I know it's not too clear in this little bit, but I actually really like Lars and Alisa, and I realise I missed their day. Hope it's okay, though!


Lars toys with the notion of pouring another drink, vision spinning a sepia-toned montage of fallen comrades and blood-soaked battlefields, ash stained fingertips tracing the delicate crystal carvings lining the greasy tumbler rolling between his palms. Vicious pain plagues his head, a wild animal of memory and conspiracy tearing violent red behind his eyes, he's pressing fingertips heavy against his eyelids, pushing for the white noise fuzz of familiar discomfort, teeth grinding, an echo of thunderstorms and gunfire singing symphony in his ears.

The city streets fall silent more recently, but the ghosts of familiar soldiers and mechanical behemoths wage private war within his mind.
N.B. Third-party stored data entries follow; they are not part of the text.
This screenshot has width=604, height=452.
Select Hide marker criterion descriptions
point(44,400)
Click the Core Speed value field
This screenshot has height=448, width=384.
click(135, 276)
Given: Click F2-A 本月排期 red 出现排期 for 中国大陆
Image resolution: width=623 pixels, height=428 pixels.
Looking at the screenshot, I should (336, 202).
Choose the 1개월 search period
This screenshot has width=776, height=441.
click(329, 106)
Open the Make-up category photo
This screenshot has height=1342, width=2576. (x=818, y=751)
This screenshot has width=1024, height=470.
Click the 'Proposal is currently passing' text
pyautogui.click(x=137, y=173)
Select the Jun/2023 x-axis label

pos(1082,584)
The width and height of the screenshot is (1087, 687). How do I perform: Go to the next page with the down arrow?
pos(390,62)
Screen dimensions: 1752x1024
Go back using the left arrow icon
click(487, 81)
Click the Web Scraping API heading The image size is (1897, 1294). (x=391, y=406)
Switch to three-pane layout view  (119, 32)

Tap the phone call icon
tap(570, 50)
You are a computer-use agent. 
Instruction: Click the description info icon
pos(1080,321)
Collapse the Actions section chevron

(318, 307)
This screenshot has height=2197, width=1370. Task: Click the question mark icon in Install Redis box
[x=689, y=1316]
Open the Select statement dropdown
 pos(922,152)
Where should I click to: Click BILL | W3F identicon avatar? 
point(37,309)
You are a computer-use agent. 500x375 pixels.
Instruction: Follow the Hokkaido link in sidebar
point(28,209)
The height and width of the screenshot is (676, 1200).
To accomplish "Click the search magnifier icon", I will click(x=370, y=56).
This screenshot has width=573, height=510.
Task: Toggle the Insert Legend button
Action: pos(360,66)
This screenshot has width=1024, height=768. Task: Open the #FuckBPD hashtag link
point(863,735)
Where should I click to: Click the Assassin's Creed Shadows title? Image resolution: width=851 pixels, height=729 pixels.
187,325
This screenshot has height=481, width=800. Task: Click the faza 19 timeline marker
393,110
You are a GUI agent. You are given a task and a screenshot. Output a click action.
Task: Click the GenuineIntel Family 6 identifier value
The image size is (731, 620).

His bones ache and strain to contain the very core of the experiences that shape him, scarred by rebellion and left adrift, rendered obsolete by the peace time that followed.

Five o'clock shadow dusting a sharp cut of jaw, voice shaped by broken glass and gravel, harsh with neglect, he feels the shadows of a tainted bloodline lingering beyond his peripheral, talons of shredded flesh and yellowed bone caressing and beckoning, singing him back through the histories of the Mishima curse.

He's reaching for some dime store bottle of vinegar, a tremor tracing electricity along his nerve endings, a hesitance and insecurity in the way his fingers flex, a diluted mockery of long retired smiles ghosting along his lips, an exhausted tribute to better days. A brighter past, a turbulent future.

A delicate clink of glass calls him back, a tiny fragile sound reminiscent of summer days, of bubblegum shades and a beautiful girl. Ice cool skin of milk and caramel, jarring against the powder-burned fingertips; skin a mottled patchwork of scarring. She curls hands of porcelain around shattered knuckles and a crust of rusting blood, pressing a dainty beat of butterfly's wings into the thick line of his wrist.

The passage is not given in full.